Site icon Middle East Monitor

Tunisia President rushed to hospital ‘in critical condition’ 

Tunisian President Beji Caid Essebsi gives a press conference in Tunis, Tunisia on November 8, 2018 [Fethi Belaid/AFP/Getty Images]

Late Tunisian President Beji Caid Essebsi in Tunis, Tunisia on 8 November 2018 [Fethi Belaid/AFP/Getty Images]

Tunisia’s President Beji Caid Essebsi has been rushed to hospital in a critical condition.

The 92-year-old was rushed to a military hospital in the Tunisian capital Tunis earlier this afternoon after falling “seriously ill”. Though some media outlets reported that the president had died, Essebsi’s aide Firas Guefrech warned in a tweet not to be “misled by rumours”.

Tunisia’s Prime Minister, Youssef Chahed, added in a Facebook post that Essebsi is currently “receiving all the necessary attention he needs” in hospital.

This came just hours after Tunis was hit by a twin suicide attack, leaving scores wounded and at least one dead. The attack – responsibility for which has not yet been claimed by any individual or group – appeared to have targeted Tunisian security forces, hitting a police patrol and officers stationed outside the Tunisian government’s anti-terrorism brigade headquarters in the city’s Al-Qarjani district.

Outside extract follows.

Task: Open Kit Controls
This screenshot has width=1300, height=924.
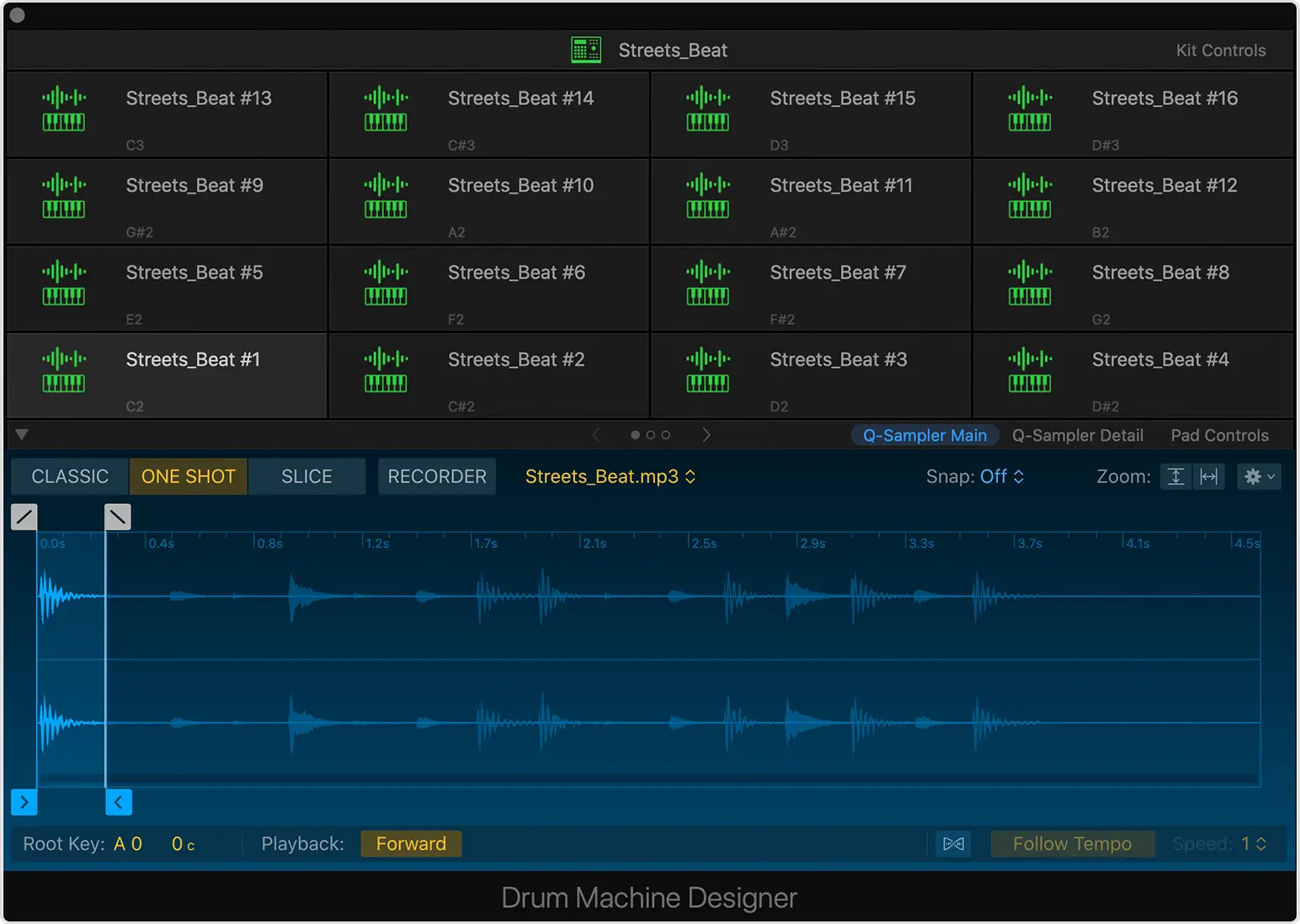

Tunisia’s Rachid Ghannouchi: No democracy without social justice

The president was previously hospitalised on Friday over health concerns, but was discharged the next day. He recently announced that he would not run in Tunisia’s upcoming elections in November, saying someone younger should lead the country.

Essebsi became Tunisia’s first democratically elected president in 2014, having founded the Nidaa Tounes party in 2012 in the wake of the Jasmine Revolution, which has since been seen as the spark for the Arab Spring.

He has boasted a long political career, having been appointed interior minister by Tunisia’s first post-independence president, Habib Bourguiba, in 1965.

It is understood that if anything were to happen to the president, the speaker of Tunisia’s parliament, Mohamed Ennaceur, will take over his duties until elections are held.